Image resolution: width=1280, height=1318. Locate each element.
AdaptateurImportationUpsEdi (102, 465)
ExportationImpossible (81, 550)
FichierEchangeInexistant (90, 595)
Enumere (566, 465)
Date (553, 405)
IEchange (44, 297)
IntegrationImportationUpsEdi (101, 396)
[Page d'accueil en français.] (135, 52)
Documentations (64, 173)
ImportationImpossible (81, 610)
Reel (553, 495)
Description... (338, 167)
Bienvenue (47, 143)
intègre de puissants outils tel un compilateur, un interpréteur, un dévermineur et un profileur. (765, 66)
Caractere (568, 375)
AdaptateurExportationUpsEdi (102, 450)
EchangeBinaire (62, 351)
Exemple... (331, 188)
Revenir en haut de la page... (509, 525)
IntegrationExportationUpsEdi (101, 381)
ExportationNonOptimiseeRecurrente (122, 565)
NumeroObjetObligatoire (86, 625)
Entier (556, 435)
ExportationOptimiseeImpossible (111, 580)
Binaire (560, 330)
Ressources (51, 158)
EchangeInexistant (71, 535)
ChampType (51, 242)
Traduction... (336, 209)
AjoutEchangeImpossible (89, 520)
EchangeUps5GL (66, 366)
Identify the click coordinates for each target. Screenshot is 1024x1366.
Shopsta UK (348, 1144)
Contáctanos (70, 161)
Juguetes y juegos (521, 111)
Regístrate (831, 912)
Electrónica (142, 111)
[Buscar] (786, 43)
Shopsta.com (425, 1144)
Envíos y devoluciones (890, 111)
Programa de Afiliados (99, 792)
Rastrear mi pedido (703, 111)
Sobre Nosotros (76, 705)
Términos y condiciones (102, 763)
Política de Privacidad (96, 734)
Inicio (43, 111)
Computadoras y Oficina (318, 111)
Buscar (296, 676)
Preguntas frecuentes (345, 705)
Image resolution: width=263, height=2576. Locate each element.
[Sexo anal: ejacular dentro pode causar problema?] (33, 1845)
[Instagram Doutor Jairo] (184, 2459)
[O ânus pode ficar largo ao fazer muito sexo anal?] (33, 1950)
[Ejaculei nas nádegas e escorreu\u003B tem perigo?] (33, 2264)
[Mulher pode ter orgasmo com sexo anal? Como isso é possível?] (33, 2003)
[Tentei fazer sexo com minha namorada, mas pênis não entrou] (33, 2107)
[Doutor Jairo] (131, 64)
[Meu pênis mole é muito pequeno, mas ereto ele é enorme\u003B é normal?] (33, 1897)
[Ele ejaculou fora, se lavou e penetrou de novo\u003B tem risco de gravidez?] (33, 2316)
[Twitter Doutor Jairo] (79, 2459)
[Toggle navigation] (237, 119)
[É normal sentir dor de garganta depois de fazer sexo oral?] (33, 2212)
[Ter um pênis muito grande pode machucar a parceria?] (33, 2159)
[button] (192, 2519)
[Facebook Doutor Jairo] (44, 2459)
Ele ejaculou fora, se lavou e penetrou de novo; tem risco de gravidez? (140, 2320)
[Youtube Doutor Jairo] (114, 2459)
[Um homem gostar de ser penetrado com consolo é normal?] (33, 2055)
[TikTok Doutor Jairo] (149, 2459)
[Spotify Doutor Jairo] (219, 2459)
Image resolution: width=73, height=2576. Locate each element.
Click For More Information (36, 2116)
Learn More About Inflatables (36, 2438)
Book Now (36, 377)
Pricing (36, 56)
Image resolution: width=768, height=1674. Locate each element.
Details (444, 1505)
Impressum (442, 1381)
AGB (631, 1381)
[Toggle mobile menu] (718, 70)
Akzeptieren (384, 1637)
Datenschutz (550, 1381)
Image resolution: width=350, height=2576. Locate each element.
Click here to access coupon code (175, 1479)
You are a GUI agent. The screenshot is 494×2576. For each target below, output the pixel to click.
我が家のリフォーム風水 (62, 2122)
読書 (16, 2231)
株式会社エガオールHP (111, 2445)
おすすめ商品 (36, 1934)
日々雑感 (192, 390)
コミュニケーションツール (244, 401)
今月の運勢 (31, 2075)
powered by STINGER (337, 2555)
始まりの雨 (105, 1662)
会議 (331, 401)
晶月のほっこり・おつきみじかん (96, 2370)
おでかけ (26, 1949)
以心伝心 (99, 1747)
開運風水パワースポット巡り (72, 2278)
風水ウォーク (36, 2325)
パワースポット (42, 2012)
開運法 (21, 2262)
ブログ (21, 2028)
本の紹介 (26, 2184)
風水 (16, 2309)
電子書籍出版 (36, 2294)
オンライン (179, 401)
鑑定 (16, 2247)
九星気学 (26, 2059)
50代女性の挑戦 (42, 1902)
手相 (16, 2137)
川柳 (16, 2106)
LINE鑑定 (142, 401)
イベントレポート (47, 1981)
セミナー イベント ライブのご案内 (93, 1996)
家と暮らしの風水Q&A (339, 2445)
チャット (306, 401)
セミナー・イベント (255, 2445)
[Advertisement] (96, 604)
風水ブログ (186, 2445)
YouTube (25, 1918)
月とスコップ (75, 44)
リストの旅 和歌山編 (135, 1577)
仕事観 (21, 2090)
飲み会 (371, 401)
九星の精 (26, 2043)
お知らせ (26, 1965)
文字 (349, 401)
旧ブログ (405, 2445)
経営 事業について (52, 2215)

◇ ◇ ◇ ◇ ◇ ◇ ◇

Task goal - What is needed is an exact transcription of every entry above.

Written answer -
Image resolution: width=1280, height=1318. Locate each element.
AdaptateurImportationUpsEdi (102, 465)
ExportationImpossible (81, 550)
FichierEchangeInexistant (90, 595)
Enumere (566, 465)
Date (553, 405)
IEchange (44, 297)
IntegrationImportationUpsEdi (101, 396)
[Page d'accueil en français.] (135, 52)
Documentations (64, 173)
ImportationImpossible (81, 610)
Reel (553, 495)
Description... (338, 167)
Bienvenue (47, 143)
intègre de puissants outils tel un compilateur, un interpréteur, un dévermineur et un profileur. (765, 66)
Caractere (568, 375)
AdaptateurExportationUpsEdi (102, 450)
EchangeBinaire (62, 351)
Exemple... (331, 188)
Revenir en haut de la page... (509, 525)
IntegrationExportationUpsEdi (101, 381)
ExportationNonOptimiseeRecurrente (122, 565)
NumeroObjetObligatoire (86, 625)
Entier (556, 435)
ExportationOptimiseeImpossible (111, 580)
Binaire (560, 330)
Ressources (51, 158)
EchangeInexistant (71, 535)
ChampType (51, 242)
Traduction... (336, 209)
AjoutEchangeImpossible (89, 520)
EchangeUps5GL (66, 366)
Identify the click coordinates for each target. Screenshot is 1024x1366.
Shopsta UK (348, 1144)
Contáctanos (70, 161)
Juguetes y juegos (521, 111)
Regístrate (831, 912)
Electrónica (142, 111)
[Buscar] (786, 43)
Shopsta.com (425, 1144)
Envíos y devoluciones (890, 111)
Programa de Afiliados (99, 792)
Rastrear mi pedido (703, 111)
Sobre Nosotros (76, 705)
Términos y condiciones (102, 763)
Política de Privacidad (96, 734)
Inicio (43, 111)
Computadoras y Oficina (318, 111)
Buscar (296, 676)
Preguntas frecuentes (345, 705)
Image resolution: width=263, height=2576. Locate each element.
[Sexo anal: ejacular dentro pode causar problema?] (33, 1845)
[Instagram Doutor Jairo] (184, 2459)
[O ânus pode ficar largo ao fazer muito sexo anal?] (33, 1950)
[Ejaculei nas nádegas e escorreu\u003B tem perigo?] (33, 2264)
[Mulher pode ter orgasmo com sexo anal? Como isso é possível?] (33, 2003)
[Tentei fazer sexo com minha namorada, mas pênis não entrou] (33, 2107)
[Doutor Jairo] (131, 64)
[Meu pênis mole é muito pequeno, mas ereto ele é enorme\u003B é normal?] (33, 1897)
[Ele ejaculou fora, se lavou e penetrou de novo\u003B tem risco de gravidez?] (33, 2316)
[Twitter Doutor Jairo] (79, 2459)
[Toggle navigation] (237, 119)
[É normal sentir dor de garganta depois de fazer sexo oral?] (33, 2212)
[Ter um pênis muito grande pode machucar a parceria?] (33, 2159)
[button] (192, 2519)
[Facebook Doutor Jairo] (44, 2459)
Ele ejaculou fora, se lavou e penetrou de novo; tem risco de gravidez? (140, 2320)
[Youtube Doutor Jairo] (114, 2459)
[Um homem gostar de ser penetrado com consolo é normal?] (33, 2055)
[TikTok Doutor Jairo] (149, 2459)
[Spotify Doutor Jairo] (219, 2459)
Image resolution: width=73, height=2576. Locate each element.
Click For More Information (36, 2116)
Learn More About Inflatables (36, 2438)
Book Now (36, 377)
Pricing (36, 56)
Image resolution: width=768, height=1674. Locate each element.
Details (444, 1505)
Impressum (442, 1381)
AGB (631, 1381)
[Toggle mobile menu] (718, 70)
Akzeptieren (384, 1637)
Datenschutz (550, 1381)
Image resolution: width=350, height=2576. Locate each element.
Click here to access coupon code (175, 1479)
You are a GUI agent. The screenshot is 494×2576. For each target below, output the pixel to click.
我が家のリフォーム風水 (62, 2122)
読書 (16, 2231)
株式会社エガオールHP (111, 2445)
おすすめ商品 (36, 1934)
日々雑感 (192, 390)
コミュニケーションツール (244, 401)
今月の運勢 (31, 2075)
powered by STINGER (337, 2555)
始まりの雨 (105, 1662)
会議 (331, 401)
晶月のほっこり・おつきみじかん (96, 2370)
おでかけ (26, 1949)
以心伝心 (99, 1747)
開運風水パワースポット巡り (72, 2278)
風水ウォーク (36, 2325)
パワースポット (42, 2012)
開運法 (21, 2262)
ブログ (21, 2028)
本の紹介 (26, 2184)
風水 (16, 2309)
電子書籍出版 (36, 2294)
オンライン (179, 401)
鑑定 (16, 2247)
九星気学 (26, 2059)
50代女性の挑戦 (42, 1902)
手相 (16, 2137)
川柳 (16, 2106)
LINE鑑定 (142, 401)
イベントレポート (47, 1981)
セミナー イベント ライブのご案内 (93, 1996)
家と暮らしの風水Q&A (339, 2445)
チャット (306, 401)
セミナー・イベント (255, 2445)
[Advertisement] (96, 604)
風水ブログ (186, 2445)
YouTube (25, 1918)
月とスコップ (75, 44)
リストの旅 和歌山編 (135, 1577)
仕事観 (21, 2090)
飲み会 (371, 401)
九星の精 (26, 2043)
お知らせ (26, 1965)
文字 (349, 401)
旧ブログ (405, 2445)
経営 事業について (52, 2215)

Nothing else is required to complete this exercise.